ARGS=`getopt -a -o $SHORT -l $LONG -n "${0##*/}" -- "$@"`

if [[ $? -ne 0 || $# -eq 0 ]]; then
  cat <<- EOF

$0 -[`echo $SHORT|sed 's/,/|/g'`] --[`echo $LONG|sed 's/,/|/g'`]
EOF
fi

eval set -- "${ARGS}"

while true
do
  case "$1" in
  -i|--init) init_config ;;
  -r|--random) random_wallpaper ;;
  -s|--switch) switch_wallpaper $2; shift ;;
  --) shift ; break ;;
  esac
shift
done

hyprland.conf:

...

# auto load wallpaper
exec-once = ~/.config/hypr/scripts/hyprpaper.sh --init && hyprpaper &

# wallpaper submap
submap = wallpaper
bind = ,r, exec, ~/.config/hypr/scripts/hyprpaper.sh --random
bind = ,n, exec, ~/.config/hypr/scripts/hyprpaper.sh --switch next
bind = ,p, exec, ~/.config/hypr/scripts/hyprpaper.sh --switch prev
bind = ,q, submap, reset 
submap = reset

...
Rabcor commented 3 months ago

my script hyprpaper.sh :

That seems massively overcomplicated if our goal is just to auto-preloud, it could be very easily achieved like this:

#!/bin/bash
pgrep hyprpaper || hyprctl dispatch exec hyprpaper && sleep 1
hyprctl hyprpaper preload "$@"
hyprctl hyprpaper wallpaper ",$@"
hyprctl hyprpaper unload unused

The only problem being that the unload command would unload everything that's unused instead of only the things that were autoloaded, but for me i wouldn't really care about that so this is what I'd do.

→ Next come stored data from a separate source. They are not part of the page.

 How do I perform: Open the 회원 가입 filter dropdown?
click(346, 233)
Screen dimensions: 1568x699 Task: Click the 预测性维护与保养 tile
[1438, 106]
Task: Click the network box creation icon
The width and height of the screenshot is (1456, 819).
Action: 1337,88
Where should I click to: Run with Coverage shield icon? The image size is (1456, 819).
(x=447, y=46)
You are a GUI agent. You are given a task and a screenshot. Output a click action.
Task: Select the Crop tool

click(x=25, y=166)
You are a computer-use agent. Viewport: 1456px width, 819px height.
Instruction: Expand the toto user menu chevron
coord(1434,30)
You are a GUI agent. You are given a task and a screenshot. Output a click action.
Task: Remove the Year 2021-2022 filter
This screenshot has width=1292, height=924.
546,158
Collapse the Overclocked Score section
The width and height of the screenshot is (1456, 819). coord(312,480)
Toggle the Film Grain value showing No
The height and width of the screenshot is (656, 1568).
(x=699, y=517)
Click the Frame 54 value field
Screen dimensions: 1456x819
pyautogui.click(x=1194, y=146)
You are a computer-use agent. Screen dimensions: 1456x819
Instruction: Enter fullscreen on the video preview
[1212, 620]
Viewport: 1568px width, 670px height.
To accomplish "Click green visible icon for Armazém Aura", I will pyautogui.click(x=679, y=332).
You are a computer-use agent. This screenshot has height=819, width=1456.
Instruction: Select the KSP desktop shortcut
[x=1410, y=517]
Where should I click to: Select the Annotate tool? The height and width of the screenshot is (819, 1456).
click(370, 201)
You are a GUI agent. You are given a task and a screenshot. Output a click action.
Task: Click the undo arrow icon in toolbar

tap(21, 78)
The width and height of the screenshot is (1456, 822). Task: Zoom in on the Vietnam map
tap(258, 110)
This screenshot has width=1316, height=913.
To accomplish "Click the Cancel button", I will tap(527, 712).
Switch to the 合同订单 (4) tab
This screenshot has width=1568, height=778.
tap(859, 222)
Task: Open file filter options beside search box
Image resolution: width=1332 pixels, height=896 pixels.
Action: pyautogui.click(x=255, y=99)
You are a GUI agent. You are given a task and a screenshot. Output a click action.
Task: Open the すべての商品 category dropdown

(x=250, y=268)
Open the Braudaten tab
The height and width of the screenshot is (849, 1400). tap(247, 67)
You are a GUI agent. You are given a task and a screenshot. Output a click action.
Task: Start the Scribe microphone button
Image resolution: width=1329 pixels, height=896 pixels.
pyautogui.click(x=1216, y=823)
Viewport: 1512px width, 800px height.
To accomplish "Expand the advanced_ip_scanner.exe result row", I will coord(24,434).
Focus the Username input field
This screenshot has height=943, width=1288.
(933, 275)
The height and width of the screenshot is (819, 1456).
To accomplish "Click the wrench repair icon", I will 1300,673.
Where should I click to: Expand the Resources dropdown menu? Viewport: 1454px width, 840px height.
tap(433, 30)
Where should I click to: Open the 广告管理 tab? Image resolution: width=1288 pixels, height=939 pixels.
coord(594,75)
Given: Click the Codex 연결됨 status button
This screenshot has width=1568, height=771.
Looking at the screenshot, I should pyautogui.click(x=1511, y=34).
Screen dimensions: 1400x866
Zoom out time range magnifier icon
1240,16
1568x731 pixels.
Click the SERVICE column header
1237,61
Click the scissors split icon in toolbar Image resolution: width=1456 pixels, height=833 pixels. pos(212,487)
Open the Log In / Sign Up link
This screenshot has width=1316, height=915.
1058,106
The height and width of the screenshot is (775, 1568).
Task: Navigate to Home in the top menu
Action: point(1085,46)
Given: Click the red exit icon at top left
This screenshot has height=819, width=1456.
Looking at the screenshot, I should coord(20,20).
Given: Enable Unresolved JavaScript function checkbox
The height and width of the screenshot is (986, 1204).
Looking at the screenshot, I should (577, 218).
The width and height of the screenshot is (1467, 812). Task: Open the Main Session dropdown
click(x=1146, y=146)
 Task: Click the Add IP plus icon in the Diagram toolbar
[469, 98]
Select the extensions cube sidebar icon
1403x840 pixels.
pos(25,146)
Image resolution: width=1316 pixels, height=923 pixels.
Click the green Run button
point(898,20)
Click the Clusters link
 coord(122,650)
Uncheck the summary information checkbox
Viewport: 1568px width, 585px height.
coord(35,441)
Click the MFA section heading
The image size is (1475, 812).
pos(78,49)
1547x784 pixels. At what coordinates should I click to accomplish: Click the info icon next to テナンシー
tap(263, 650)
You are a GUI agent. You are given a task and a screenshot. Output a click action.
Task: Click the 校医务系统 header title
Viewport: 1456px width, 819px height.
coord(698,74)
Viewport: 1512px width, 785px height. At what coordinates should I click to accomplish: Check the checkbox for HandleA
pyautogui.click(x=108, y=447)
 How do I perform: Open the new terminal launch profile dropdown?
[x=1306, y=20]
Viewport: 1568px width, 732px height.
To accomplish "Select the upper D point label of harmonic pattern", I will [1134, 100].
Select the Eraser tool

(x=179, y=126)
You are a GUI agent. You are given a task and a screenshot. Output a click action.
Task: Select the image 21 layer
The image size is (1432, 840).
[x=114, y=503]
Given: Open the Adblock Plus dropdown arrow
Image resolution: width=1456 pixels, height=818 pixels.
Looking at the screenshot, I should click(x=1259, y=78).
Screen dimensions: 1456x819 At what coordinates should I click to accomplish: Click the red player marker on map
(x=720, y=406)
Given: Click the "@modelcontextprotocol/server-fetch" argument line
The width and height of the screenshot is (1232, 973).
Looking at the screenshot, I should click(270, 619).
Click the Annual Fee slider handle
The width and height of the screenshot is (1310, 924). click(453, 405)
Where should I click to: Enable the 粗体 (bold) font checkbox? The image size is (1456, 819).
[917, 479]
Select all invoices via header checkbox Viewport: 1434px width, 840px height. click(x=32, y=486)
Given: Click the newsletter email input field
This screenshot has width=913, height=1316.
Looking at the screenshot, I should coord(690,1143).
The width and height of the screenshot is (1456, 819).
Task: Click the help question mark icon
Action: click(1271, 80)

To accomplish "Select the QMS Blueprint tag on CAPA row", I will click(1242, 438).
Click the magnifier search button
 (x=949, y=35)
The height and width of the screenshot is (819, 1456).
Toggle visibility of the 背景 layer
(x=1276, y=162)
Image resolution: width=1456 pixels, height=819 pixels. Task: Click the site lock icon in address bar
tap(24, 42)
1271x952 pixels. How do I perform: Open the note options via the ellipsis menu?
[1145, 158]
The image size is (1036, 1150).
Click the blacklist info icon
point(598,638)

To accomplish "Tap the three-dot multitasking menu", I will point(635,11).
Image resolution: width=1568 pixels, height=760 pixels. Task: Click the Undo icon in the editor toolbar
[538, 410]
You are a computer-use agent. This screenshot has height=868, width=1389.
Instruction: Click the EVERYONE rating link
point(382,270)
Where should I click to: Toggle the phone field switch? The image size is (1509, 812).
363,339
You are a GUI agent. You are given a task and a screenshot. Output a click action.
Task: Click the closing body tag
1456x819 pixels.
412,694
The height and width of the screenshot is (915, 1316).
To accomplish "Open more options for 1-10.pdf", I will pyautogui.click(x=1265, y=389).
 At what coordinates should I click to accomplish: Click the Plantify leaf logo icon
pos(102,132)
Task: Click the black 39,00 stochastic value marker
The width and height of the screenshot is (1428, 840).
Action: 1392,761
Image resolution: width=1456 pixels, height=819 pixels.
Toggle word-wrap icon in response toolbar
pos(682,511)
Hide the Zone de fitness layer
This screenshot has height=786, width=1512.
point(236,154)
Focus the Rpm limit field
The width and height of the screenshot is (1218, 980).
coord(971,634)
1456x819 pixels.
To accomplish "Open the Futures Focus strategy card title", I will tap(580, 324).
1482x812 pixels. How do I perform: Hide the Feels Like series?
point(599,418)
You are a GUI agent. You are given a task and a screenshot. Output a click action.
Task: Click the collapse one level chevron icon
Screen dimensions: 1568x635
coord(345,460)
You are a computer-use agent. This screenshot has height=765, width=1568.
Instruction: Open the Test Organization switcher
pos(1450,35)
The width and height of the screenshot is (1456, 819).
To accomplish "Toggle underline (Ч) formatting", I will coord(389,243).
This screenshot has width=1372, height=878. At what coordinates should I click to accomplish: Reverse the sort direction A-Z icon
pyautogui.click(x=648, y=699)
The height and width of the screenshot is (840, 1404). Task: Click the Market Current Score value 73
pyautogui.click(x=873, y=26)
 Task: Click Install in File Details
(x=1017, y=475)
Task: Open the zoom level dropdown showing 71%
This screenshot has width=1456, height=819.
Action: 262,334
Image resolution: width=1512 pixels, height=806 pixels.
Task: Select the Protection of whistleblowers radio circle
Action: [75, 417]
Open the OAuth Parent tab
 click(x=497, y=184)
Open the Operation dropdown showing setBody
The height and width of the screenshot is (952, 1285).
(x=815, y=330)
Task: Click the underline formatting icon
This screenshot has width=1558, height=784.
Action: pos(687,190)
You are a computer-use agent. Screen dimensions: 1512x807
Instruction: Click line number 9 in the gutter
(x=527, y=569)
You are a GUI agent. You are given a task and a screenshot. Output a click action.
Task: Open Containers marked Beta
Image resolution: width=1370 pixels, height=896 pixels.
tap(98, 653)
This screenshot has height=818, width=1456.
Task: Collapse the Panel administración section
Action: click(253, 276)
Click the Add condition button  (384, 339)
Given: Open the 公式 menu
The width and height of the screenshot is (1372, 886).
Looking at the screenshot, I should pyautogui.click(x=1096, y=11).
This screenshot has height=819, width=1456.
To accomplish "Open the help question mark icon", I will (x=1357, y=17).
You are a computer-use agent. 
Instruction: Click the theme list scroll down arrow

And if we want something more complicated, like say automatically loading random walls at set intervals, it can also be achieved in a much more simple manner like this

#!/bin/bash

INTERVAL=1800
subdirectories=true

if [[ $# -lt 1 ]] || [[ ! -d "$@"   ]]; then
    echo "Usage:
    $0 <dir containing images>"
    exit 1
fi

$subdirectories || DEPTH="-maxdepth 1"

while true; do
    pgrep hyprpaper || hyprctl dispatch exec hyprpaper && sleep 1
    find "$@" $DEPTH \
        | while read -r img; do
            echo "$((RANDOM % 1000)):$img"
        done \
        | sort -n | cut -d':' -f2- \
        | while read -r img; do
            hyprctl hyprpaper preload "$img"
            hyprctl hyprpaper wallpaper ",$img"
            hyprctl hyprpaper unload unused
            pgrep hyprpaper && sleep $INTERVAL
        done
done

Granted your scripts ability to switch manually to the next and previous image is cool, i can technically do that anyways with mine by just doing pkill sleep, even if that is a bit yikes to do.